___ RECORDS SHOWN ___

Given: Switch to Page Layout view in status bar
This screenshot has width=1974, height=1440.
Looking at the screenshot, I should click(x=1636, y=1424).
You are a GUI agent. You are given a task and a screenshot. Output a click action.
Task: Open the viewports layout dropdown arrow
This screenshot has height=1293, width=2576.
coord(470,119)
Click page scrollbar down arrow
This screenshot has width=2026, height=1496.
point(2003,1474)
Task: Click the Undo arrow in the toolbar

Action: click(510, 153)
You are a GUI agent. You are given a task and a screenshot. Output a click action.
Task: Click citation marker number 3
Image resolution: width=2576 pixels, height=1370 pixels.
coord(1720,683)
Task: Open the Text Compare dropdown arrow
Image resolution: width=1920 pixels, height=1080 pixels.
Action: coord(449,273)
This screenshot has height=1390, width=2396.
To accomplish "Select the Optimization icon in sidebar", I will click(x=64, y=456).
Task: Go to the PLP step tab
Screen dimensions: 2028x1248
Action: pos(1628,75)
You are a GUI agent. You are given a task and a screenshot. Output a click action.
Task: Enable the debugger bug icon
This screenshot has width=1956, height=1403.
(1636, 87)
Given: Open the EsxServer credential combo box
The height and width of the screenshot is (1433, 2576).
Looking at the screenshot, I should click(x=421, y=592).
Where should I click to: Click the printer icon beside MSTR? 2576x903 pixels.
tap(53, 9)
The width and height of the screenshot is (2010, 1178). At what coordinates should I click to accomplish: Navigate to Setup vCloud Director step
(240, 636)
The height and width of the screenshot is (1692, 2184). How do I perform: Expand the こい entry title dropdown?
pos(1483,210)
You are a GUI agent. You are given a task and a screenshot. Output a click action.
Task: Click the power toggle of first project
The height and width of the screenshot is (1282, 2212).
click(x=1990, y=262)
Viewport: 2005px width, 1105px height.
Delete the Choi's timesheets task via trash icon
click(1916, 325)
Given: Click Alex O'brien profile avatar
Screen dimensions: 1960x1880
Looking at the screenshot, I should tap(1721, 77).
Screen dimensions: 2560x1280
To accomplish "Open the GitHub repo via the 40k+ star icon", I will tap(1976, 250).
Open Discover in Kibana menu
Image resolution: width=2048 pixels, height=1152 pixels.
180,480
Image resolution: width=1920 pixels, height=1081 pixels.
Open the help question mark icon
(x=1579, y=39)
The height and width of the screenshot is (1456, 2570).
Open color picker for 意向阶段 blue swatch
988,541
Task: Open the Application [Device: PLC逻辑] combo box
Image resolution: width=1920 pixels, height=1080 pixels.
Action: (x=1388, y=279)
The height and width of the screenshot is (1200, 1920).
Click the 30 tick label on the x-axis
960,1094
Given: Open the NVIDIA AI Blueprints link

___

▸ **WHAT YOU SHOULD DO**: Report, for the data above, every line in which the string "combo" appears.

▸ **TASK RESPONSE**:
Given: Open the EsxServer credential combo box
Task: Open the Application [Device: PLC逻辑] combo box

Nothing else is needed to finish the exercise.